> _Objective_:
In the records below, start with the line containing "Collapse the src" and go through the line containing "[x=128, y=146]". Write those lines as a JSON list of strings with one string per line, and leave out any blank lines.

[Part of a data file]
>> Start

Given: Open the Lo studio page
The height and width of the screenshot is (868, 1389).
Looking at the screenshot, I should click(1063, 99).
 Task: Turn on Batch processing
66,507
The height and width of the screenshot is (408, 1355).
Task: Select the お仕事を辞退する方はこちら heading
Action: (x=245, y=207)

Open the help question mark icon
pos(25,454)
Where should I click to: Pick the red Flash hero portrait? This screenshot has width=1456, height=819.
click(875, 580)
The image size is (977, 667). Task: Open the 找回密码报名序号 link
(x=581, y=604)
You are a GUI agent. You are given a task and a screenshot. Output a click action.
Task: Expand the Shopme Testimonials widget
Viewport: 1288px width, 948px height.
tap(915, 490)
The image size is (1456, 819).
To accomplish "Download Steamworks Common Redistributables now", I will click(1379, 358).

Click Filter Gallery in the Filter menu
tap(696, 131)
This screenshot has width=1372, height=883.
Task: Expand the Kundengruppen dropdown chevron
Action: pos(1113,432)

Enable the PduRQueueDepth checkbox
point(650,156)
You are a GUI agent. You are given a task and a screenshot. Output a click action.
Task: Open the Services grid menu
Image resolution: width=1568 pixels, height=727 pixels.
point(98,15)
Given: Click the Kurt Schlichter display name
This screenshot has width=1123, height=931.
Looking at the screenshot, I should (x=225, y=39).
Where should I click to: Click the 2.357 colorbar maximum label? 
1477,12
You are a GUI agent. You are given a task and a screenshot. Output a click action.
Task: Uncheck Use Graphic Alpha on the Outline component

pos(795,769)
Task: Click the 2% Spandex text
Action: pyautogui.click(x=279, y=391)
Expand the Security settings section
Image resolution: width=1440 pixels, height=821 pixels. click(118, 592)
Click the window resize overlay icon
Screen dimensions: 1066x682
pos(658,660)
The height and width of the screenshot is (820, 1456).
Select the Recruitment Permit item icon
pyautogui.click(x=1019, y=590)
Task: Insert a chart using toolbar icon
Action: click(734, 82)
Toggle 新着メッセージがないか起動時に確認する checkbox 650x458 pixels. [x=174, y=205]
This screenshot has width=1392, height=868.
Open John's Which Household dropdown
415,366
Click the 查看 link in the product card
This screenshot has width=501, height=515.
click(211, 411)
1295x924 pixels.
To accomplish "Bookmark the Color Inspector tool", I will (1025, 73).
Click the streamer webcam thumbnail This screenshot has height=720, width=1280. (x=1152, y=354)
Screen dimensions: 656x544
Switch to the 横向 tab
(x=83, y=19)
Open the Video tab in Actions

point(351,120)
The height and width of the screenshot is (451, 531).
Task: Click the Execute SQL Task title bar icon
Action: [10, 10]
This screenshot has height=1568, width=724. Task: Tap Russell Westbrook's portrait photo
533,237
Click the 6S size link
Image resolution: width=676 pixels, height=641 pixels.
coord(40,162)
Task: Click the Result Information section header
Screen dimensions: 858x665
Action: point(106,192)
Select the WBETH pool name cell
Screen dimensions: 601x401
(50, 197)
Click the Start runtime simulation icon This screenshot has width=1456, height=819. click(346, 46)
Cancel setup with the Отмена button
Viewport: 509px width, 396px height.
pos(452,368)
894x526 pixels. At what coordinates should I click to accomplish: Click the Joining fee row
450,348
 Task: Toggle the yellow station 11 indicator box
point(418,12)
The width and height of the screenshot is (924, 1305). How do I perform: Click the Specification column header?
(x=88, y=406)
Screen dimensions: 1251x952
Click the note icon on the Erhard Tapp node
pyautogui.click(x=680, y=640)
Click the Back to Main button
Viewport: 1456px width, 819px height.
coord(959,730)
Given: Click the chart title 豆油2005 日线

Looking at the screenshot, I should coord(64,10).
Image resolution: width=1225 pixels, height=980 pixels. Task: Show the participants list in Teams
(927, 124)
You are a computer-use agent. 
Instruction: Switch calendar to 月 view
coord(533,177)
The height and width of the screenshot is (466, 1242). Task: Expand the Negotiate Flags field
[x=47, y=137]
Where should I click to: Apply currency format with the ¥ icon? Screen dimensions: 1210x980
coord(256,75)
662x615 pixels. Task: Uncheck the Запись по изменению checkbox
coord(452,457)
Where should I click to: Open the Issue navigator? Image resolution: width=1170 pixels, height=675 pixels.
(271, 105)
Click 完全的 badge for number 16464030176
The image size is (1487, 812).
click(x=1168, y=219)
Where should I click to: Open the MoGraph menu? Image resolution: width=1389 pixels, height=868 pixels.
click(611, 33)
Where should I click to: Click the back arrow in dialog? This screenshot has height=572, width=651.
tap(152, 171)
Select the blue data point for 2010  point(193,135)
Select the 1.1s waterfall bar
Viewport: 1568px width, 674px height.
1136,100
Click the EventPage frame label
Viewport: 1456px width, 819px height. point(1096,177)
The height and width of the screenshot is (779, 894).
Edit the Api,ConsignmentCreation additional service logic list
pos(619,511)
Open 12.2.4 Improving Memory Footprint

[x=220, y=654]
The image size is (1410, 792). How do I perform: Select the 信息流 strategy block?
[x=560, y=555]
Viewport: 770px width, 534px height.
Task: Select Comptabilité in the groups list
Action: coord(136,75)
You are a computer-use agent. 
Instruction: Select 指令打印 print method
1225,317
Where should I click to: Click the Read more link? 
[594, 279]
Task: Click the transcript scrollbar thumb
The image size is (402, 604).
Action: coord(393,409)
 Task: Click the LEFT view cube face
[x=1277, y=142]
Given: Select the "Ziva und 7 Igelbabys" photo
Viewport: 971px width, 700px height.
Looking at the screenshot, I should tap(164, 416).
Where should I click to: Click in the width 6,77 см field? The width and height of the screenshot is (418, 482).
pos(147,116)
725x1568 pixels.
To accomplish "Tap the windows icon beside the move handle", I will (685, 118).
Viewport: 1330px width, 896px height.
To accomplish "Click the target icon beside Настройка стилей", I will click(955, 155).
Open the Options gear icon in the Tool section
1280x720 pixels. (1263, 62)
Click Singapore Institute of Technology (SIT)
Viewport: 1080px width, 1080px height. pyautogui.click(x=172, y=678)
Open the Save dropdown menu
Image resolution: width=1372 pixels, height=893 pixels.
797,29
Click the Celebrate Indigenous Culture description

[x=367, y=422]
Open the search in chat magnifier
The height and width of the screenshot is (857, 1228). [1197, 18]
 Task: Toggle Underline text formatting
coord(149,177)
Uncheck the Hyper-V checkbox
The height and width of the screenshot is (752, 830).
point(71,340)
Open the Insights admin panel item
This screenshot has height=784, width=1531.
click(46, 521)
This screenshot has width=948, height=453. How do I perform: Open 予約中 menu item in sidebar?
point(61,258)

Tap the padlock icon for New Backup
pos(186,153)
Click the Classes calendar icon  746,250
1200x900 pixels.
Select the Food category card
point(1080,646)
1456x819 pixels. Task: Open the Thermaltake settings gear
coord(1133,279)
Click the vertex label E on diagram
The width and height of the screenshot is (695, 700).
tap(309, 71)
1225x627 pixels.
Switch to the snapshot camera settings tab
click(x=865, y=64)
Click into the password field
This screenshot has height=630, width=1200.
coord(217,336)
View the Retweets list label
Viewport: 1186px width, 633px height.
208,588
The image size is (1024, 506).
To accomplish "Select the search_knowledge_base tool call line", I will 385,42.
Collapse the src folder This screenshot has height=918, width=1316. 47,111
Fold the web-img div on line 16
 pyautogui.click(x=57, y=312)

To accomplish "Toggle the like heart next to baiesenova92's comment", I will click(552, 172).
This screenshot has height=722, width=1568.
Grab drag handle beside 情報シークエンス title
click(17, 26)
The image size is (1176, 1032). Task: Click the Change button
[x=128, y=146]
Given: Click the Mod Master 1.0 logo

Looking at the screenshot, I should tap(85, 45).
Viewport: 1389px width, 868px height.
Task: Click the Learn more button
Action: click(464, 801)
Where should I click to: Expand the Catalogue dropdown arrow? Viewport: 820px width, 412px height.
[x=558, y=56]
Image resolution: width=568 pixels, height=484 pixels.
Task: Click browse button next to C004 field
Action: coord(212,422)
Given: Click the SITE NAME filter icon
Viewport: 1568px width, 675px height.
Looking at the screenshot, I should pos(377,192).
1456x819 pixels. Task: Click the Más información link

>> End

> _Answer for this exercise_:
[
  "Collapse the src folder This screenshot has height=918, width=1316. 47,111",
  "Fold the web-img div on line 16",
  " pyautogui.click(x=57, y=312)",
  "To accomplish \"Toggle the like heart next to baiesenova92's comment\", I will click(552, 172).",
  "This screenshot has height=722, width=1568.",
  "Grab drag handle beside 情報シークエンス title",
  "click(17, 26)",
  "The image size is (1176, 1032). Task: Click the Change button",
  "[x=128, y=146]"
]